History

Great Britain
- Name: HMS Burlington
- Ordered: 16 November 1693
- Builder: Sir Henry Johnson, Blackwall Yard
- Launched: 16 September 1695
- Fate: Broken up, 1733

General characteristics
- Class & type: 50-gun fourth rate ship of the line
- Tons burthen: 680 12⁄94 bm
- Length: 131 ft 3 in (40.0 m) (gundeck) 109 ft (33.2 m) (gundeck)
- Beam: 34 ft 3 in (10.4 m)
- Depth of hold: 13 ft 7 in (4.1 m)
- Propulsion: Sails
- Sail plan: Full-rigged ship
- Armament: 50 guns of various weights of shot

= HMS Burlington (1695) =

Ship of the line of the Royal Navy

HMS Burlington was a 50-gun fourth rate ship of the line of the Royal Navy, built by Sir Henry Johnson's Blackwall Yard, and launched on 16 September 1695 (along with her sistership, the Severn).

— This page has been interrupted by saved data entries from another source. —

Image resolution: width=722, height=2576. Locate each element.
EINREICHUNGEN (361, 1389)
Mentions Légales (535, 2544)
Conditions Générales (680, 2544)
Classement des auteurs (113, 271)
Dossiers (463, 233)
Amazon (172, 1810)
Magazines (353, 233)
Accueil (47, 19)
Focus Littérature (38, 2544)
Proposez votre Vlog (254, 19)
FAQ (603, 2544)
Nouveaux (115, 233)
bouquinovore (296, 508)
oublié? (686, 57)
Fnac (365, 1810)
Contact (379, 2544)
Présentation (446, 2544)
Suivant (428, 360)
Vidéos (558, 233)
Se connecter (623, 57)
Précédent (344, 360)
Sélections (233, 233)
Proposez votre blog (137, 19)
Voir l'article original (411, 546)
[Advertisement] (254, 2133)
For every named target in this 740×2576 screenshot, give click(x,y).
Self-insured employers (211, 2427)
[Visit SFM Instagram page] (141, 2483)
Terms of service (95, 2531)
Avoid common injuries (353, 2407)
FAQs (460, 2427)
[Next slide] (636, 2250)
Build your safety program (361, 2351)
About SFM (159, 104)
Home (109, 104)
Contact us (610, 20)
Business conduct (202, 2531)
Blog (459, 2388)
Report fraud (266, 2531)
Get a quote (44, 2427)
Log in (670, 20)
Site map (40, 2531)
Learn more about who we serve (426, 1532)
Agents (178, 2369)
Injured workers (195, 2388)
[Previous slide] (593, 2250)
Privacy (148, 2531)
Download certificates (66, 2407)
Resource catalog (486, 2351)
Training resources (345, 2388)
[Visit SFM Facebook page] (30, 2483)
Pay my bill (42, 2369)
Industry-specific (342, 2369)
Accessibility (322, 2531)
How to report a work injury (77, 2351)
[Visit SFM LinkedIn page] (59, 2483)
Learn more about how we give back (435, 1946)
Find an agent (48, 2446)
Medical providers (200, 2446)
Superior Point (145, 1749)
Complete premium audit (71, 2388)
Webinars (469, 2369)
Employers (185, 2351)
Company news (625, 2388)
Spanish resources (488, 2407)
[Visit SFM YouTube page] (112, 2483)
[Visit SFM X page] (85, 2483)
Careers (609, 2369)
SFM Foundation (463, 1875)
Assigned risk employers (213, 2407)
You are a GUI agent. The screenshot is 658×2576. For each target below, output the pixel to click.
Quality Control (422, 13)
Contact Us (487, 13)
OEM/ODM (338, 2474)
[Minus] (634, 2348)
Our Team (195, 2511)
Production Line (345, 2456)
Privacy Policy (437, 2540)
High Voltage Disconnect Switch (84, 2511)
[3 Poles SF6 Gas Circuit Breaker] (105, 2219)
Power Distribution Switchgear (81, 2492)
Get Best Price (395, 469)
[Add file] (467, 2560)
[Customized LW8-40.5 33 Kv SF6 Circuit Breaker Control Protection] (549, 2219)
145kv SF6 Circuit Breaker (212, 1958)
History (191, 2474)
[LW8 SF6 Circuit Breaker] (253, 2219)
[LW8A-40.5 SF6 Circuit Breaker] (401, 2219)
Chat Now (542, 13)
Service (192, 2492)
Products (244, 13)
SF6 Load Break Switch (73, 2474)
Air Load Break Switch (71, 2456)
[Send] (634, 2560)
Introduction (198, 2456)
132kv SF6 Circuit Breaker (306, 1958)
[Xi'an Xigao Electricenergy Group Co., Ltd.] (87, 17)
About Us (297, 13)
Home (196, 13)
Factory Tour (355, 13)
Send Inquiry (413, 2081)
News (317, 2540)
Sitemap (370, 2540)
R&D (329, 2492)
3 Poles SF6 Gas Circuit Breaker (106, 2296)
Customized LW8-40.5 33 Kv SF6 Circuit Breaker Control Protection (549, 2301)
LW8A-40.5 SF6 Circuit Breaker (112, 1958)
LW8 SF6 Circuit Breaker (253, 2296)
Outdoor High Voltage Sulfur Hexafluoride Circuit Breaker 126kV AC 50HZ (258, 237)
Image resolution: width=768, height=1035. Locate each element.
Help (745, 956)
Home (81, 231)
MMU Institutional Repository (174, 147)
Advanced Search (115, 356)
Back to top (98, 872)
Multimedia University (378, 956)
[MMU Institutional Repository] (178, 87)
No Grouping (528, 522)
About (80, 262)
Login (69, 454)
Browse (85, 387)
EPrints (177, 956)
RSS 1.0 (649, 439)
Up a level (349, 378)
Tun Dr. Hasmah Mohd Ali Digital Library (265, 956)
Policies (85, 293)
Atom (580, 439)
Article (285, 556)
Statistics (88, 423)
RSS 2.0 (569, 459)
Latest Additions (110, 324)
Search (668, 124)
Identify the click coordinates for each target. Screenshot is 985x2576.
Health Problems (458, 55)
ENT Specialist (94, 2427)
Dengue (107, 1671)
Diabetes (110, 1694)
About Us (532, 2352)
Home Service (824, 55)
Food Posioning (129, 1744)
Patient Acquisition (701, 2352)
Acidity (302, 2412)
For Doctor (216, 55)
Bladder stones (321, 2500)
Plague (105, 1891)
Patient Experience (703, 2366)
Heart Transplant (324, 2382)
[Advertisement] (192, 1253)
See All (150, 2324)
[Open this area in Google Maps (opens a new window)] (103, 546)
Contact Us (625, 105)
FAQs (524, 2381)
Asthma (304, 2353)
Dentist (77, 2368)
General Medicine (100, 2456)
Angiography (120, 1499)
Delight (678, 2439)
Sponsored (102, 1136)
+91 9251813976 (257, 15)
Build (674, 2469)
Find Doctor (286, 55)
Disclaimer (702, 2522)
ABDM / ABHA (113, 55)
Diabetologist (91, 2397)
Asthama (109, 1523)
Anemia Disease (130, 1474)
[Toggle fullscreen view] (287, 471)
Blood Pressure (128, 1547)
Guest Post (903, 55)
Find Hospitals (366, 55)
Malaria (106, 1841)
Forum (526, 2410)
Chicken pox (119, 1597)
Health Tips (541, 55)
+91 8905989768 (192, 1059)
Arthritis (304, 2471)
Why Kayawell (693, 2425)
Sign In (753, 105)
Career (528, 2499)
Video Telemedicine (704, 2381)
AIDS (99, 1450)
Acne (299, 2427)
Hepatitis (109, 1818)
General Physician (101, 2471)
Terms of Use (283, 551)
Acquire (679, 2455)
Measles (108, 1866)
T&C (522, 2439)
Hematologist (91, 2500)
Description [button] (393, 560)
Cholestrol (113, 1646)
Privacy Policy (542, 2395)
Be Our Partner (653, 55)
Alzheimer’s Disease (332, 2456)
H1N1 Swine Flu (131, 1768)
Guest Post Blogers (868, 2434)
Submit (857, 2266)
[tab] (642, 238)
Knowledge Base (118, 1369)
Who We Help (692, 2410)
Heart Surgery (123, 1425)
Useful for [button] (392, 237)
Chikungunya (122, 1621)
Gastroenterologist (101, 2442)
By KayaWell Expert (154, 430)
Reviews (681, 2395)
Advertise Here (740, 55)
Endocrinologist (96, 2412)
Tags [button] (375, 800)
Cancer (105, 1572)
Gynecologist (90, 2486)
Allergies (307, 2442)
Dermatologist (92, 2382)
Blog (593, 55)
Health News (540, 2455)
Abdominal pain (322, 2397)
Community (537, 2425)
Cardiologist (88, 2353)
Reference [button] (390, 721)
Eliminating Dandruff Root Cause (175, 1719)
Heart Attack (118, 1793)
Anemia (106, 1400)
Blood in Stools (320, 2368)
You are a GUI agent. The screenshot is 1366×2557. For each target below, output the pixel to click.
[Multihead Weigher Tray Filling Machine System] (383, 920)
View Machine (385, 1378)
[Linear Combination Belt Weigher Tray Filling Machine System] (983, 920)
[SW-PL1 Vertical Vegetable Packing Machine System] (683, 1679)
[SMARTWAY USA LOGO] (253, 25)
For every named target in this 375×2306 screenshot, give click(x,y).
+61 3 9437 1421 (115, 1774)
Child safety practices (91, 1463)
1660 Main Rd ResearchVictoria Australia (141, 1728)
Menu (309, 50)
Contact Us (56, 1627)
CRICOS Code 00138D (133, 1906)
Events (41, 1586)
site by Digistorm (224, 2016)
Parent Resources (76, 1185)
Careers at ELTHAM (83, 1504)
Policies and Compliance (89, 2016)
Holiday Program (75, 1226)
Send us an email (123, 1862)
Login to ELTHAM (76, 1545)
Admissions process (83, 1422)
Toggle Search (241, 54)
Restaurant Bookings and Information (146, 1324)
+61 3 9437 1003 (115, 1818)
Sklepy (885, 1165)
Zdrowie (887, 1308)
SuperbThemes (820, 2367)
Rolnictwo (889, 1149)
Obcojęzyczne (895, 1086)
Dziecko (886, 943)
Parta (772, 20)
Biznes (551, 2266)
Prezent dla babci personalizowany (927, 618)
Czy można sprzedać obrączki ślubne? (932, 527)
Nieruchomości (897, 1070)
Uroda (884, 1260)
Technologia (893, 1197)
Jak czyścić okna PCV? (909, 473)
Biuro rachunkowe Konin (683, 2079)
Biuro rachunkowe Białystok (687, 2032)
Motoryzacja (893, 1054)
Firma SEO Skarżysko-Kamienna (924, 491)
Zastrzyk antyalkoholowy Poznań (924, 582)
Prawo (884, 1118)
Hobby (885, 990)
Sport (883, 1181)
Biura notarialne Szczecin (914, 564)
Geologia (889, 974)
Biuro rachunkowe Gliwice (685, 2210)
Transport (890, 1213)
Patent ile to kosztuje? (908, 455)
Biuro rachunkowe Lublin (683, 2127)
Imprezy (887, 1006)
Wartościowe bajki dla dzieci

The commercial contract had originally been agreed with Johnson on 16 November 1693 (for four ships - the Romney and Colchester, as well as the Severn and Burlington), but the latter two were delayed and a fresh contract for them agreed on 7 December 1694.

The Burlington underwent a large repair at Chatham Dockyard from 1713 to 1715, and was paid off in September 1717, and was broken up in August 1733, with a new 60-gun ship (the Augusta) being built at Deptford Dockyard to replace her.